Saved data entries:
——————

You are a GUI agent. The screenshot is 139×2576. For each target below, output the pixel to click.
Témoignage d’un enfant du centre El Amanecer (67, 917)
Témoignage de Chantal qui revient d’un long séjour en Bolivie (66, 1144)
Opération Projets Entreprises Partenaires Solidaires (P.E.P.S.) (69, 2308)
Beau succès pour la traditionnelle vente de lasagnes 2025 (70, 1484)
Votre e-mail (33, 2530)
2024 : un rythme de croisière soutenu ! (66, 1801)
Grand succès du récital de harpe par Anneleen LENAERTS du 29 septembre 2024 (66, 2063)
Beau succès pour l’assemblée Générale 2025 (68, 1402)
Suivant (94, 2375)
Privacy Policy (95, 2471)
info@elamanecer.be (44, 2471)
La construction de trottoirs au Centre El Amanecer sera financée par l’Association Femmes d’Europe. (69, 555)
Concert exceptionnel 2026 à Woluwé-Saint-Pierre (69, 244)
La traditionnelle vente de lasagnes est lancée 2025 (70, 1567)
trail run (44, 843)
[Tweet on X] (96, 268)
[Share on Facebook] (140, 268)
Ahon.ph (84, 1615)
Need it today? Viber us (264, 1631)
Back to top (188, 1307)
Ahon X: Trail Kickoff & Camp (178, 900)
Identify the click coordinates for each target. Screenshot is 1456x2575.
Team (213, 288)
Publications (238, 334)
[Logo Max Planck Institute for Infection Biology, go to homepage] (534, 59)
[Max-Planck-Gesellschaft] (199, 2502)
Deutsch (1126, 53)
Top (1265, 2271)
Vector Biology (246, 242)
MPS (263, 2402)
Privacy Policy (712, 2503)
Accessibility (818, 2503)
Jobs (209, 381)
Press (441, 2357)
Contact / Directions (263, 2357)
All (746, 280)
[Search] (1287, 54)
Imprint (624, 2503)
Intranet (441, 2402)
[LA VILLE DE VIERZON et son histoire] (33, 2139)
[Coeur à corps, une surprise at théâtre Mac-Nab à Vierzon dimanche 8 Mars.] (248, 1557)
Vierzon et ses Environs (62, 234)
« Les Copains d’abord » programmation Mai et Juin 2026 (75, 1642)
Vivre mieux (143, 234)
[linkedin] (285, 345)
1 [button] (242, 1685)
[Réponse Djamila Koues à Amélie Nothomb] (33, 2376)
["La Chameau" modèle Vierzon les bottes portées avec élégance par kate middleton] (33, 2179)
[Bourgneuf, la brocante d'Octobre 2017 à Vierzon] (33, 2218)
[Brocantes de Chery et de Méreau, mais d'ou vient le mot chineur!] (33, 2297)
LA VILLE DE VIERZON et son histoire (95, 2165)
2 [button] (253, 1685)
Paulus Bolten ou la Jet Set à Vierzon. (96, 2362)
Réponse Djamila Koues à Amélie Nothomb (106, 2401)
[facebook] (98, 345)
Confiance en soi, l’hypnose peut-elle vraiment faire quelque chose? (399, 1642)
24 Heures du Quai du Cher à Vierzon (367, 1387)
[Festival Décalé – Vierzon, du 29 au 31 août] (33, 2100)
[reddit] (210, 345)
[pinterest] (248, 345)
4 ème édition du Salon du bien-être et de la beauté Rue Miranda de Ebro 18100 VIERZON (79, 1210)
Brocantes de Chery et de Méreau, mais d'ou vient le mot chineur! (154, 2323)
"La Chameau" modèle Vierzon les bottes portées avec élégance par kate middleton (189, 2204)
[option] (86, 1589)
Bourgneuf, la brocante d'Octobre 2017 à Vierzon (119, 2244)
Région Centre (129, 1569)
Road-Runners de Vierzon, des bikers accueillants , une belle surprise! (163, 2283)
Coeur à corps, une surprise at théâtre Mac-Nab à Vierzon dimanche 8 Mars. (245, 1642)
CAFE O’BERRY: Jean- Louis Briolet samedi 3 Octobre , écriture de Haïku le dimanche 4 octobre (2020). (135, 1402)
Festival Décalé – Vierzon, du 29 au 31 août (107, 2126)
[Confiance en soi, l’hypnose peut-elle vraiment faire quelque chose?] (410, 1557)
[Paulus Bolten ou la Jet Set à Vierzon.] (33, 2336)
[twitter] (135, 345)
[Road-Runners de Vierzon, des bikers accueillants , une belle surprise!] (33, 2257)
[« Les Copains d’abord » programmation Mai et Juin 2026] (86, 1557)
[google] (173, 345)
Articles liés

——————

From the data above, output exactly the lines between the one containing "24 Heures du" and the one containing "chineur! (154, 2323)", counting both of them.

[Result for this exercise]
24 Heures du Quai du Cher à Vierzon (367, 1387)
[Festival Décalé – Vierzon, du 29 au 31 août] (33, 2100)
[reddit] (210, 345)
[pinterest] (248, 345)
4 ème édition du Salon du bien-être et de la beauté Rue Miranda de Ebro 18100 VIERZON (79, 1210)
Brocantes de Chery et de Méreau, mais d'ou vient le mot chineur! (154, 2323)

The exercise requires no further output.